**Task requirements**
List every item the writer says they ate or drank at breakfast in Bear Bites, according to the travel piece about Zion National Park.

**Page extract**

━━━━━━━━━━

So I will not be exclaiming at length about the extraordinary parks and canyons that we are visiting. In fact, I don’t really have the words, or at least the time to find the right words, to describe some of the most beautiful spots on earth, let alone the United States.

Moreover, I hope that the photographs that will increasingly feature in these pieces will speak more eloquently than ever I can.

Hurricane, Utah, whose culinary delights I have already commented upon, was our base for Zion National Park, which we visited on our second full day. It is not as close as funkier Springdale, effectively the gateway to the park, but still convenient and much cheaper.

Our trip to Zion was prefaced by a sumptuous breakfast in Bear Bites, actually room 116 in the Travelodge, one in which it might have been difficult to swing a kitten, let alone a fully grown cat. Here we banqueted on toast, juice and coffee – we hadn’t the confidence to negotiate the waffle machine – with an assortment of non-English speaking residents.

One mature German couple sat down next to us with four slices of toast. The woman then produced a carrier bag containing a whole cucumber and half a green pepper – complete with seeds – which she cut up and scraped onto the toast.  No accounting for taste.

As we were packing the car, two surprisingly beardless, but not bandana-less, bikers were lovingly tending to their Harleys before setting off on the next leg of their own road trip.

━━━━━━━━━━

**Data shown**
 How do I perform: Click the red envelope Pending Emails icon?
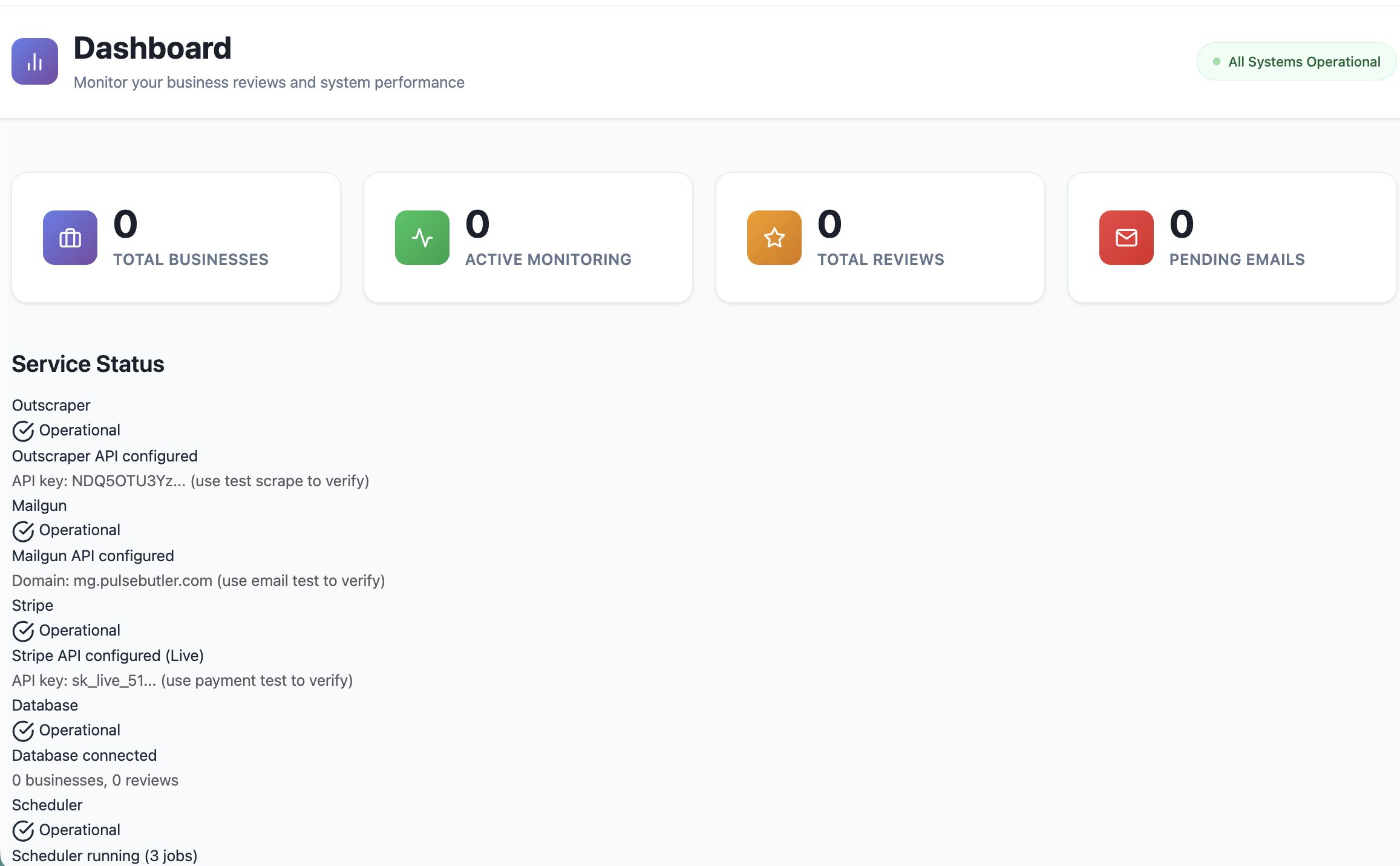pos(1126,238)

━━━━━━━━━━

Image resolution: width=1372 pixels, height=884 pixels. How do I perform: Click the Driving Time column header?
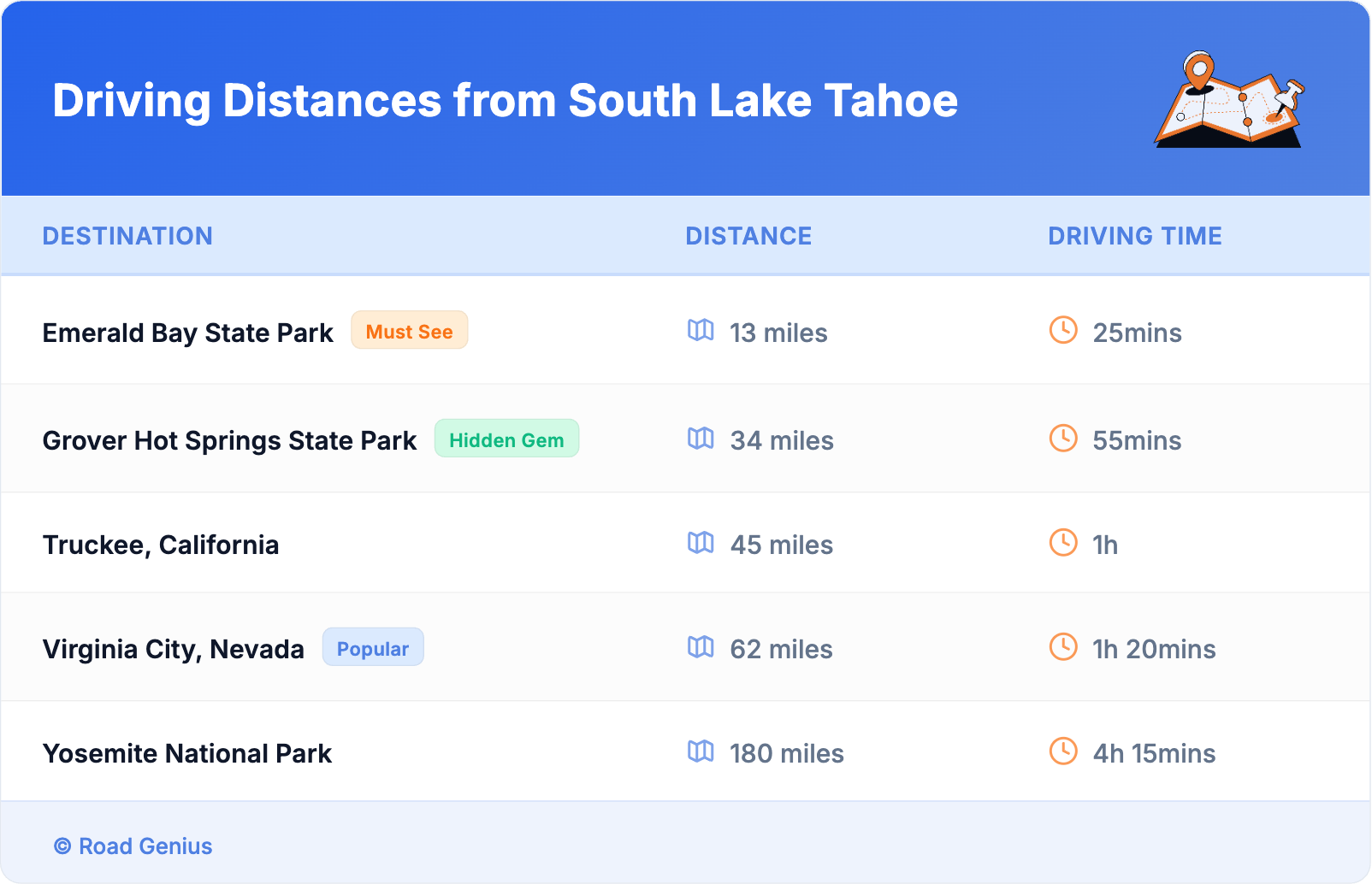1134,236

━━━━━━━━━━

**Answer to this task**
Toast, juice and coffee